>> BEGIN Material for this exercise
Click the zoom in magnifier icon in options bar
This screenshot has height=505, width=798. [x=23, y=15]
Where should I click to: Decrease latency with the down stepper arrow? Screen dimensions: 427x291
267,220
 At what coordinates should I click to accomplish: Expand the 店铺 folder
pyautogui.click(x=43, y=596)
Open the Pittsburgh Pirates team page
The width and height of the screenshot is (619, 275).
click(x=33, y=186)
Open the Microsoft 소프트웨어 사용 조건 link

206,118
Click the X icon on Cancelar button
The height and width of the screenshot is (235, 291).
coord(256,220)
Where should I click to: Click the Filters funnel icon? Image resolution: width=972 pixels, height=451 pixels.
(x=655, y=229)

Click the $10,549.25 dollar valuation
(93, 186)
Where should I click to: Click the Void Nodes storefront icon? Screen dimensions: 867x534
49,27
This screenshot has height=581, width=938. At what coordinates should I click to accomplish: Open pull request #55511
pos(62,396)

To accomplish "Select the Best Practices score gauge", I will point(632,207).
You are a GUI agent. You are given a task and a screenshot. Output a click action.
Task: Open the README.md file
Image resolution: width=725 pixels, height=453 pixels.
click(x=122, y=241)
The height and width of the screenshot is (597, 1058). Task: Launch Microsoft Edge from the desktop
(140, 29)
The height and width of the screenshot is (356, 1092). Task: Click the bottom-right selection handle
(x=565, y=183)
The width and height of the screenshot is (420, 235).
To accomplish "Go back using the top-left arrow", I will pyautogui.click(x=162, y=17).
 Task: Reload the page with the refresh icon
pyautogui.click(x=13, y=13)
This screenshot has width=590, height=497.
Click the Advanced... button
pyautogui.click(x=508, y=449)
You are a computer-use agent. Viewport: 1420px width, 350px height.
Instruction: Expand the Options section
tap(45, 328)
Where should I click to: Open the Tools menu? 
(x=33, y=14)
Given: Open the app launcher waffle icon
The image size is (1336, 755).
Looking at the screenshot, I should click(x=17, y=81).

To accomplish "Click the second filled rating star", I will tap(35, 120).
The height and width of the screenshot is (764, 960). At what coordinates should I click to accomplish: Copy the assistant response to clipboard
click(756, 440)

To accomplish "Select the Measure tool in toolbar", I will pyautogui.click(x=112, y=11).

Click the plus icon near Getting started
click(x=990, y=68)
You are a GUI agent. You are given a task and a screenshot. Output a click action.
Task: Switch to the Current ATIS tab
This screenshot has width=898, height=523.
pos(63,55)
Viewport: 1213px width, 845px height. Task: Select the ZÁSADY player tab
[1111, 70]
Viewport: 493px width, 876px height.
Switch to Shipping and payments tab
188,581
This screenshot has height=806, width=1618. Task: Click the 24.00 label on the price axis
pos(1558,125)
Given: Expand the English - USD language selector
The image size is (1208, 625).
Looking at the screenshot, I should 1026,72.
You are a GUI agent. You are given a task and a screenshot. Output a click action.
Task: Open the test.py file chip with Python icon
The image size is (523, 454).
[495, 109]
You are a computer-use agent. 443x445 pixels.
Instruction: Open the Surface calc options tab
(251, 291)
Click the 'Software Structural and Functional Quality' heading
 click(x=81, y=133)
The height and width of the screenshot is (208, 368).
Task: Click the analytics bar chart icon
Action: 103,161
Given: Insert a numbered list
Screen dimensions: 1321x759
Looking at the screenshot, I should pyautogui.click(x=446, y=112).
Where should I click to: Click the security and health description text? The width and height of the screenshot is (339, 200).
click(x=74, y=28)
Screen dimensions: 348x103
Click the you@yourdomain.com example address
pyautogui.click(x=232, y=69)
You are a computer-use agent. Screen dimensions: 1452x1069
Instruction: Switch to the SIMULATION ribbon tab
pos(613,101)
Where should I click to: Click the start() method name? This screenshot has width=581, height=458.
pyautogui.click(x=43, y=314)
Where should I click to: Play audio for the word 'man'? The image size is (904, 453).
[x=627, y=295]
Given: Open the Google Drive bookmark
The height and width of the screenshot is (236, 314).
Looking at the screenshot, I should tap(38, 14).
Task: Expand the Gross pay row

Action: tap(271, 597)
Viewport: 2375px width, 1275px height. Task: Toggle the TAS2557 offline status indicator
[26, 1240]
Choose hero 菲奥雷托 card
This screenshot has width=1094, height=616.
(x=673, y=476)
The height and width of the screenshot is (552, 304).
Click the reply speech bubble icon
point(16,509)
>> END Material for this exercise
◆ **Set exercise**
Identify every line in the rows above that contains the word "computer", and copy each of those lines.

◆ **Answer to this task**
You are a computer-use agent. Viewport: 1420px width, 350px height.
You are a computer-use agent. 443x445 pixels.
You are a computer-use agent. Screen dimensions: 1452x1069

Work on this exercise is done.